The Replacement Killers Blu-ray Movie, Audio Quality  4.5 of 5

From the opening moments of the club shootout, it is clear that The Replacement Killers' DTS-HD MA 5.1 soundtrack will be the opposite of restrained. The bass notes of the club music in that scene will make your room vibrate (or your sub overload, whichever comes first). Bullets whiz by in all directions, glass shatters, empty cartridges and magazines hit the floor, as Fuqua and his sound team do their very best to out-Woo Woo. Then, of course, they keep trying to top themselves in subsequent sequences at Meg's apartment, Eddie's car wash, a video arcade, a movie theater and, finally, Wei's headquarters. By comparison to all the big-budget shootouts we've seen and heard since (starting with, e.g., The Matrix two years later), these sequences are less striking than when they were new, but they're still effective.

Henry Gregson-Wagner's score is, for my money, one of his best, because it's almost like another layer of sound effects and blends seamlessly into the action sequences. In the relatively brief interludes between the shooting, it helps provide some of the emotion that was excised in the editing process. The dialogue is as clear as the various accents will allow.
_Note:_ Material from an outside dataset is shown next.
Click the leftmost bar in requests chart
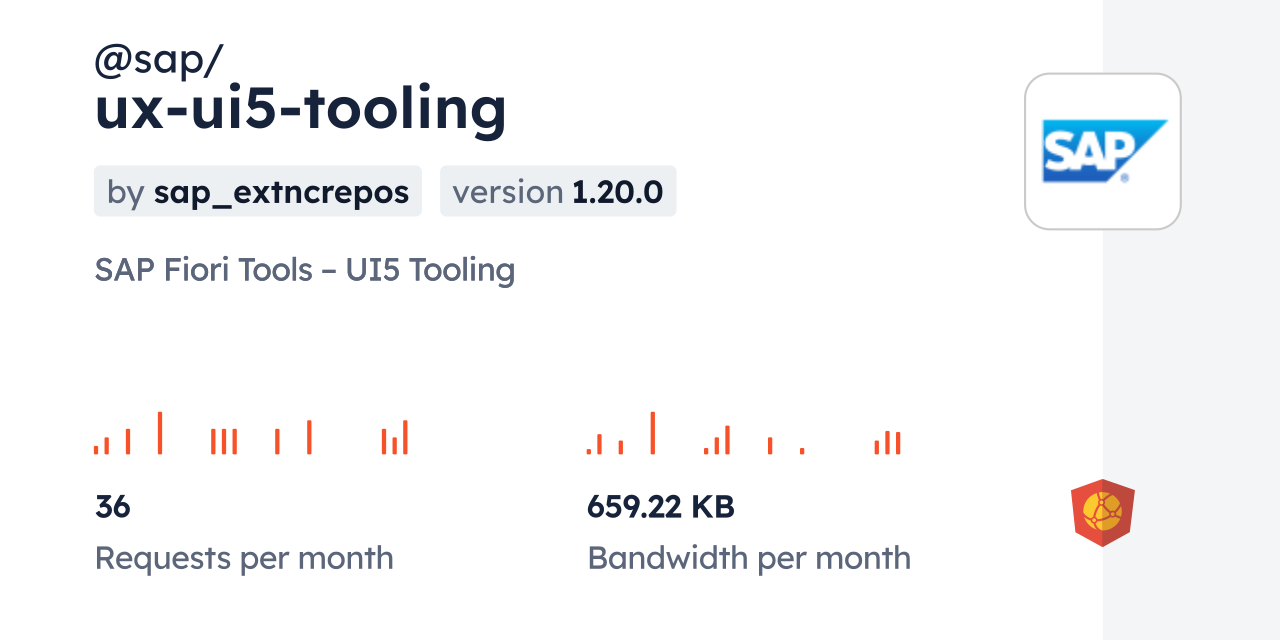 click(x=96, y=450)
The Replacement Killers Blu-ray Movie, Special Features and Extras  n/a of 5

No extras are included on this disc. The 2007 Sony Blu-ray of the extended cut had the two featurettes from the longer cut's DVD release, but that was nothing compared to Sony's 2002 "special edition" DVD of the theatrical cut, which, in addition to the featurettes, had a director's commentary, deleted/extended scenes, an alternate ending and trailers.
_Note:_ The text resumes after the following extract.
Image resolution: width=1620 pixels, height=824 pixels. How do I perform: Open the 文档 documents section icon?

The Replacement Killers Blu-ray Movie, Overall Score and Recommendation  4.0 of 5

Though The Replacement Killers was not a box office success, it did have a few advocates among the critical establishment, notably the late Roger Ebert. The film has also been a perennial for Sony on home video. The 1998 DVD was among the company's earliest releases on that format, followed by the "special edition" in 2002 fully loaded with new extras. The extended cut first appeared on DVD four years later, and it was an easy choice for early release on Blu-ray in 2007. Why Sony didn't retain the film for itself, releasing both cuts with all the previous extras in a single blockbuster hi-def package, remains a mystery. Diehard fans will have to collect their own definitive set piece by piece. This Blu-ray version of the theatrical cut from Mill Creek is a good starting point and is highly recommended.